如何在vowpal wabbit中计算LDA模型的对数似然 [英] How to compute the log-likelihood of the LDA model in vowpal wabbit
问题描述
我是典型的常规R用户.在 R 中有非常有用的 lda.collapsed.gibbs.sampler
在
I am typical, regular, everyday R user. In R there is very helpful lda.collapsed.gibbs.sampler
in lda
package tha uses a collapsed Gibbs sampler to fit a latent Dirichlet allocation (LDA) model and returns point estimates of the latent parameters using the state at the last iteration of Gibbs sampling.
此函数还有一个很棒的参数 compute.log.likelihood
,当设置为 TRUE
时,它将导致采样器计算日志每次扫描后,单词的可能性(在恒定因子之内)变量.这对于评估收敛性和比较不同的LDA模型(针对不同主题数进行计算)很有用.
This function also has a great parameter compute.log.likelihood
which, when set to TRUE
, will cause the sampler to compute the log
likelihood of the words (to within a constant factor) after each sweep over the
variables. This is useful for assessing convergence and in comparing different LDA models (computeted for different number of topics).
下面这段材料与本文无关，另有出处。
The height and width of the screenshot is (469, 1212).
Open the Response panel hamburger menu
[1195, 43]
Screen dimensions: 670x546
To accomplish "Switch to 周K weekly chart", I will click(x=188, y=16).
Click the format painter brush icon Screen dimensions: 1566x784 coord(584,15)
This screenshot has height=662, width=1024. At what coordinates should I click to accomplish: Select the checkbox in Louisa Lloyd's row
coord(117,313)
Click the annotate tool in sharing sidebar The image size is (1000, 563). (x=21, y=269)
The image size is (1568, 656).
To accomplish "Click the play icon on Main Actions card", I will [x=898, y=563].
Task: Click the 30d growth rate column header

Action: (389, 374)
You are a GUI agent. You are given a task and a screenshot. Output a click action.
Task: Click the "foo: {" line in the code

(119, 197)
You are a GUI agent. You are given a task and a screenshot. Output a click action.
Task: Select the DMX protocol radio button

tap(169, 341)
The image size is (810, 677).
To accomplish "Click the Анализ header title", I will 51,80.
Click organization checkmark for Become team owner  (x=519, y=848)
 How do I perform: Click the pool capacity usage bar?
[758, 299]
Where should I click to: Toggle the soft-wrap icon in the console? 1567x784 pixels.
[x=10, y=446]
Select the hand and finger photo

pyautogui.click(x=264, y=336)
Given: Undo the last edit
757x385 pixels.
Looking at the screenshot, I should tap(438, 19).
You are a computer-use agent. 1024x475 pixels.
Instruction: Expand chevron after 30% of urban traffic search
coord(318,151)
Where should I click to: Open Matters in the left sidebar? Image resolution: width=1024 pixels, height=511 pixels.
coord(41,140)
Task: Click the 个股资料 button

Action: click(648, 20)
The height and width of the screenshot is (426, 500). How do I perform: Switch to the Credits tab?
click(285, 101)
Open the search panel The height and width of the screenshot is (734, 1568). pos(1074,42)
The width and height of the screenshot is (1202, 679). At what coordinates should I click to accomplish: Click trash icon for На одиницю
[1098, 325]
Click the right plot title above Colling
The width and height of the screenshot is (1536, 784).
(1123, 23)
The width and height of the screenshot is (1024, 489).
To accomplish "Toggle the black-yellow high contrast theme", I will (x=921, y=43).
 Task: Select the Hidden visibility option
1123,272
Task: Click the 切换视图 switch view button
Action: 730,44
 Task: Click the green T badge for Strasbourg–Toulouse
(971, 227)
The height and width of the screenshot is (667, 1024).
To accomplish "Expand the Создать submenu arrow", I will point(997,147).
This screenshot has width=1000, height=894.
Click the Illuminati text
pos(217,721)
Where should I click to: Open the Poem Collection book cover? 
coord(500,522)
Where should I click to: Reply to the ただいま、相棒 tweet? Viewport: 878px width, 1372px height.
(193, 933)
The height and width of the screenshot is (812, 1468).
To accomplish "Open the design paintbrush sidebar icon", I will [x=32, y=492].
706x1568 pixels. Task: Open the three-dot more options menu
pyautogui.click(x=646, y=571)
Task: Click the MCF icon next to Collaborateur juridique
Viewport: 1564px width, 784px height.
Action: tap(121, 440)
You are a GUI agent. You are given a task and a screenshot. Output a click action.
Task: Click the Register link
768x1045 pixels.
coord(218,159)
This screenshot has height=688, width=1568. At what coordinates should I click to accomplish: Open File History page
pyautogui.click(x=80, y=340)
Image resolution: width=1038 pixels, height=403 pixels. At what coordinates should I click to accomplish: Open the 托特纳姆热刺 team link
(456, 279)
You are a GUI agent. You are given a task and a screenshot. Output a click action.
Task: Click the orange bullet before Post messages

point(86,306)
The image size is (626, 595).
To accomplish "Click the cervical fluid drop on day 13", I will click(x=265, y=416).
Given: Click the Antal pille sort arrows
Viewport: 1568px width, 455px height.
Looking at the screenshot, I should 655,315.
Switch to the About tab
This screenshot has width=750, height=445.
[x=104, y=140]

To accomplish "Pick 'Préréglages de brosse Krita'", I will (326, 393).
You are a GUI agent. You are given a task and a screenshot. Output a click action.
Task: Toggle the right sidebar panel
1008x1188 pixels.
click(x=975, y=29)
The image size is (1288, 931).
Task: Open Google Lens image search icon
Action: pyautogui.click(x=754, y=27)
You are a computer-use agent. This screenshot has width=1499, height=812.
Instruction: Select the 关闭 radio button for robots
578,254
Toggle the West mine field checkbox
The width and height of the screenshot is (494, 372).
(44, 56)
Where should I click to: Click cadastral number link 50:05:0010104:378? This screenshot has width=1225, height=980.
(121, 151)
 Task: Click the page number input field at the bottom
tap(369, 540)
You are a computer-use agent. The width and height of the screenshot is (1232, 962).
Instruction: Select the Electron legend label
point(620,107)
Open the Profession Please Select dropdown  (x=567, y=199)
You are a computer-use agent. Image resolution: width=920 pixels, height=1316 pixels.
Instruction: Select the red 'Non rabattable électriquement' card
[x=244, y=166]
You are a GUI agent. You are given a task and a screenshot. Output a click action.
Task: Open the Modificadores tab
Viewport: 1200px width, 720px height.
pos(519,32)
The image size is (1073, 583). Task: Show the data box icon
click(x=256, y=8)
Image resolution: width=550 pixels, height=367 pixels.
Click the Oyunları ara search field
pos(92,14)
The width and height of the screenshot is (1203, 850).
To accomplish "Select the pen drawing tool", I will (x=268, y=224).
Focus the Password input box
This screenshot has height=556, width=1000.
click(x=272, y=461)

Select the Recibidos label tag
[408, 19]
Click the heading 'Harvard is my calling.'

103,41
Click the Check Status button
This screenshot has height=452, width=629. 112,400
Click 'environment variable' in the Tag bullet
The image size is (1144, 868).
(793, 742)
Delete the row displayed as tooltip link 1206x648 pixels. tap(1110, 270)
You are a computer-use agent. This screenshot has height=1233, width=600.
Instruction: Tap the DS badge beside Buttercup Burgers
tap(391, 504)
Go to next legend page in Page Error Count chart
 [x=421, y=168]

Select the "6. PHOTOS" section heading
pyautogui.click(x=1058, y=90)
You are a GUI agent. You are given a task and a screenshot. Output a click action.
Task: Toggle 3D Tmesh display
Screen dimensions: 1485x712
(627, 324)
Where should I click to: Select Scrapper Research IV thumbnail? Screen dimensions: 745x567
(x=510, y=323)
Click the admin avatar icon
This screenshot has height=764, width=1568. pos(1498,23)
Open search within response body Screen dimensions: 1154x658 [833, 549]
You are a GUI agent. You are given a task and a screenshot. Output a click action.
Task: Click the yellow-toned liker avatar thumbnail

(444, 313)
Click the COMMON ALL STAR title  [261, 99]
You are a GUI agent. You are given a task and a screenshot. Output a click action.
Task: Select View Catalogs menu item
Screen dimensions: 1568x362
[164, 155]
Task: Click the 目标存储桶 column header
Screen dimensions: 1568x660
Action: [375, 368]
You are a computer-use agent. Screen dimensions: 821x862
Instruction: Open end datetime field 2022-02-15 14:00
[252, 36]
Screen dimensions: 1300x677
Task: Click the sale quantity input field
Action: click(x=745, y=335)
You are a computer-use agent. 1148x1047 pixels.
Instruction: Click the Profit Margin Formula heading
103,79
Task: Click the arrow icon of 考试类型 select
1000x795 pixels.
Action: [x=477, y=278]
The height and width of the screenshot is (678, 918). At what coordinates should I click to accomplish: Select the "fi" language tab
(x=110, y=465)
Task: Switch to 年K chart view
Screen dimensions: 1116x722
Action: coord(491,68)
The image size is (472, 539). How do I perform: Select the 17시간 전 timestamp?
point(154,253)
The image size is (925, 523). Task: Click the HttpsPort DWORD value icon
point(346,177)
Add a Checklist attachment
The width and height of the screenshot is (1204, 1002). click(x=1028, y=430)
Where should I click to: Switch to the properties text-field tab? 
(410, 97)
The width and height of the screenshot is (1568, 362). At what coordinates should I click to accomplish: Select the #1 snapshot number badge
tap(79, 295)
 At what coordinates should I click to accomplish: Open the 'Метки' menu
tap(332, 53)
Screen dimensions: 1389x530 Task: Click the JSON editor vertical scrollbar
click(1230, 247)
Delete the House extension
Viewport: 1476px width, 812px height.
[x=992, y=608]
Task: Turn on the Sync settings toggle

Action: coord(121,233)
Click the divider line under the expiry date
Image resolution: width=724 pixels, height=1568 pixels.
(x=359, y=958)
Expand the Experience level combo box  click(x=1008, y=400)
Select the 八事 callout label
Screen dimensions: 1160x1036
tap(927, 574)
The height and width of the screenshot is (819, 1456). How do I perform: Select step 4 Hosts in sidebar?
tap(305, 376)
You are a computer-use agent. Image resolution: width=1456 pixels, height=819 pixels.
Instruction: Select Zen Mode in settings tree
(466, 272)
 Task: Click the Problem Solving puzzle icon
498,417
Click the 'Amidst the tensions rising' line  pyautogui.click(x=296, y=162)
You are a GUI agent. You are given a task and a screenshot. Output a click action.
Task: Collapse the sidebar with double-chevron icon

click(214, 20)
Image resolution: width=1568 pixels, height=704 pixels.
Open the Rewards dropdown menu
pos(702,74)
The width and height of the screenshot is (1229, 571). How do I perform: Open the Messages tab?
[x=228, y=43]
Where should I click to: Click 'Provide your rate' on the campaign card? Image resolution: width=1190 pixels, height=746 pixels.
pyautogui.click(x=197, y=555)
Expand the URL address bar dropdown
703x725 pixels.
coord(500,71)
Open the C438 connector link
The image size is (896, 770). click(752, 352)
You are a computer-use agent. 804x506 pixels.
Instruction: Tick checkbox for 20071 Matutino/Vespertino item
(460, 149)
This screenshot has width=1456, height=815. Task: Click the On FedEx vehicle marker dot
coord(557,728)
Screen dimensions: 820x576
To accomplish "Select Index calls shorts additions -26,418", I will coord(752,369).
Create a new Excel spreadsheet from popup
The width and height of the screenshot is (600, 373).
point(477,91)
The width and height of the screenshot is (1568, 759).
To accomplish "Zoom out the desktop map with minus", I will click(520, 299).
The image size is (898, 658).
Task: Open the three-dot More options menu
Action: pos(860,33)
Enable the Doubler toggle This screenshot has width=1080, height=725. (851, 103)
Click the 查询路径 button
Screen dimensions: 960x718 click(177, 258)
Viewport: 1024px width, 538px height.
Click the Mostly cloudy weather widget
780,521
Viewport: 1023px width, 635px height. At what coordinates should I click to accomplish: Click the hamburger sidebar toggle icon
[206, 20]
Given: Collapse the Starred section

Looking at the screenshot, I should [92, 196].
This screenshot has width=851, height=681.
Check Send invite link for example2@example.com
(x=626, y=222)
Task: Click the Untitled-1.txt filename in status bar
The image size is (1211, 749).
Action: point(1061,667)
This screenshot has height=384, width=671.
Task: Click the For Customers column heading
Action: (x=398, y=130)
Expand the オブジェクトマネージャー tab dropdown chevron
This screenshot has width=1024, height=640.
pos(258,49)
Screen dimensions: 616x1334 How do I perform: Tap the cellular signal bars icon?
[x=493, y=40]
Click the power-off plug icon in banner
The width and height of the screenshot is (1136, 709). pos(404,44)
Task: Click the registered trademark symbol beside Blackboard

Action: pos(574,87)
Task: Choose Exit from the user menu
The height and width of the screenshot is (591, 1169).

我对 vowpal_wabbit的LDA中是否有这样的选择感兴趣模型?
推荐答案
运行 vw -h --lda 1
时,帮助提供以下参数.默认情况下, metrics
参数处于关闭状态.它用于计算实现主题一致性的.尝试通过传递-metrics1
When running vw -h --lda 1
the help offers the following parameters.
The metrics
parameter is off by default.
It is used to compute the topic coherence which is implemented here.
Try to enable this functionality by passing --metrics 1
Latent Dirichlet Allocation:
--lda arg Run lda with <int> topics
--lda_alpha arg (=0.100000001) Prior on sparsity of per-document topic
weights
--lda_rho arg (=0.100000001) Prior on sparsity of topic
distributions
--lda_D arg (=10000) Number of documents
--lda_epsilon arg (=0.00100000005) Loop convergence threshold
--minibatch arg (=1) Minibatch size, for LDA
--math-mode arg (=0) Math mode: simd, accuracy, fast-approx
--metrics arg (=0) Compute metrics
或直接跳转到 vw的源代码实用程序.
可以在此处找到有用的演示文稿,其中展示了大多数参数.
A helpful presentation showcasing most parameters can be found here.
这篇关于如何在vowpal wabbit中计算LDA模型的对数似然的文章就介绍到这了,希望我们推荐的答案对大家有所帮助,也希望大家多多支持IT屋!